* _SELECTED PASSAGE_:
We conducted a matched-pairs analysis to assess the impact of PreA on physician workload. Matching criteria included medical specialty, working shift, age group (≤45 years and >45 years), sex, and professional title (chief, associate chief and attending). The outcome is the number of patients seen per clinical shift. A second matched-pairs analysis was conducted to assess the effect on patient waiting times. For this analysis, we matched participating physicians to a distinct control group on the same covariates (replacing working shift with working week to accommodate the matching on patient volume) and the number of patients seen per shift. For both analyses, statistical significance between participating physicians and their matched controls was assessed using two-sided Wilcoxon signed-rank tests to account for matched data.

Analysis of clinical notes

We performed a prespecified classification analysis to detect systematic differences between clinical notes from PreA-assisted arms (PreA-only and PreA-human groups) and the No-PreA arm. A randomly selected subset of notes (PreA-only, n = 291; PreA-human, n = 285; No-PreA, n = 300) was retrieved in compliance with hospital data privacy rules. Notes were partitioned into training and test sets (2:1 ratio). A binary classifier was trained to distinguish PreA-assisted from No-PreA notes, with classification performance evaluated using the F1 score, defined as the harmonic mean of precision and recall F1 Score=TP/(2TP + FP + FN), where TP, FP and FN denote true positives, false positives and false negatives, respectively. Under the null hypothesis of no intergroup differences, classifier performance would be random. A statistically significant F1 score exceeding this baseline (ΔF1 > 0.02) would indicate distinguishable clinical decision-making patterns attributable to PreA-assisted notes.

The classifier was trained in two stages. First, a Med-BERT encoder generated contextualized embeddings of the clinical notes55. Second, a binary classification layer was trained on these embeddings using supervised SimCSE56, a contrastive learning approach that minimized embedding distance within the PreA-assisted group while maximizing the distance to the No-PreA group. Statistical significance was assessed with one-sided bootstrap tests (1,000 samples).

* _SUPPLIED MATERIAL_:
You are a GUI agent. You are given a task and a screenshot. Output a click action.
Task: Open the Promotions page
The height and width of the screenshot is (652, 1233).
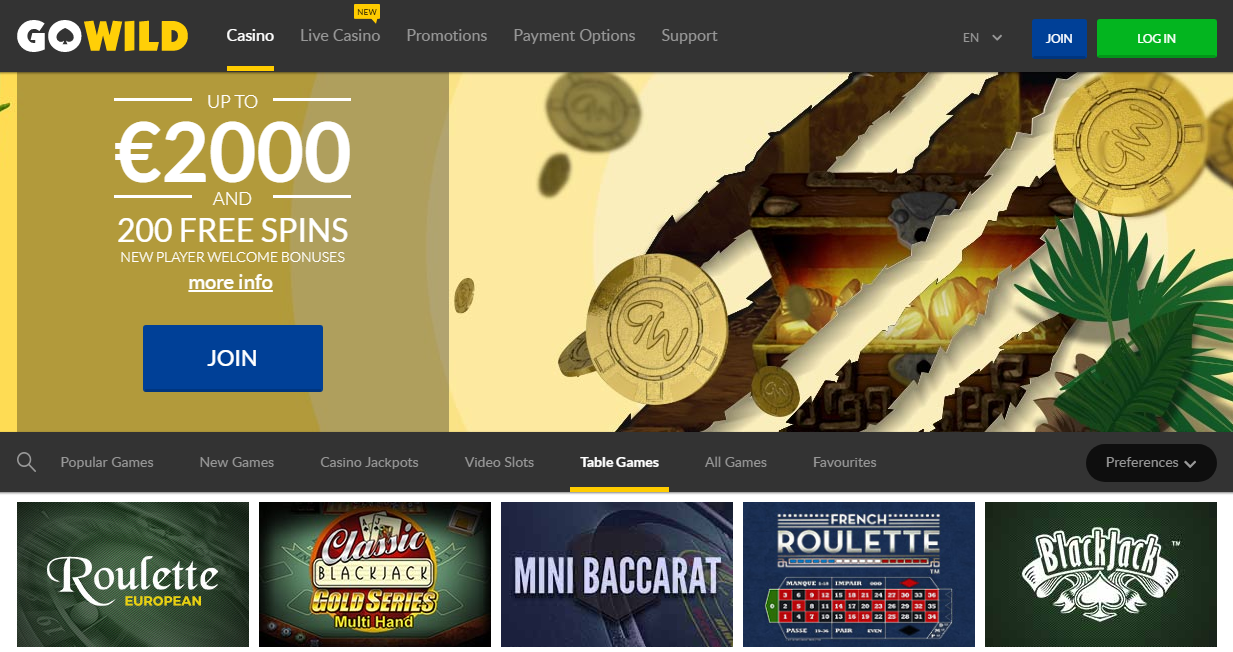click(447, 36)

* _WORK INSTRUCTIONS_:
1. Write out again the part of the PreA methods passage that begins at the words "We conducted a" and stops after "for matched data.".
2. Carry on the PreA methods passage from its last sentence.
You won't need the material for this.

* _OUTPUTS BY TASK_:
1.
We conducted a matched-pairs analysis to assess the impact of PreA on physician workload. Matching criteria included medical specialty, working shift, age group (≤45 years and >45 years), sex, and professional title (chief, associate chief and attending). The outcome is the number of patients seen per clinical shift. A second matched-pairs analysis was conducted to assess the effect on patient waiting times. For this analysis, we matched participating physicians to a distinct control group on the same covariates (replacing working shift with working week to accommodate the matching on patient volume) and the number of patients seen per shift. For both analyses, statistical significance between participating physicians and their matched controls was assessed using two-sided Wilcoxon signed-rank tests to account for matched data.

2.
A prespecified domain-specific analysis further compared clinical decision-making across five domains. For unstructured text (history-taking and physical examination), Med-BERT embeddings were generated and projected into a two-dimensional latent space (UMAP1 and UMAP2) via Uniform Manifold Approximation and Projection for comparative distribution analysis. For structured non-normal count data (number of diagnoses, number of tests ordered and number of treatments), documented counts were compared between groups using nonparametric Mann–Whitney U-tests.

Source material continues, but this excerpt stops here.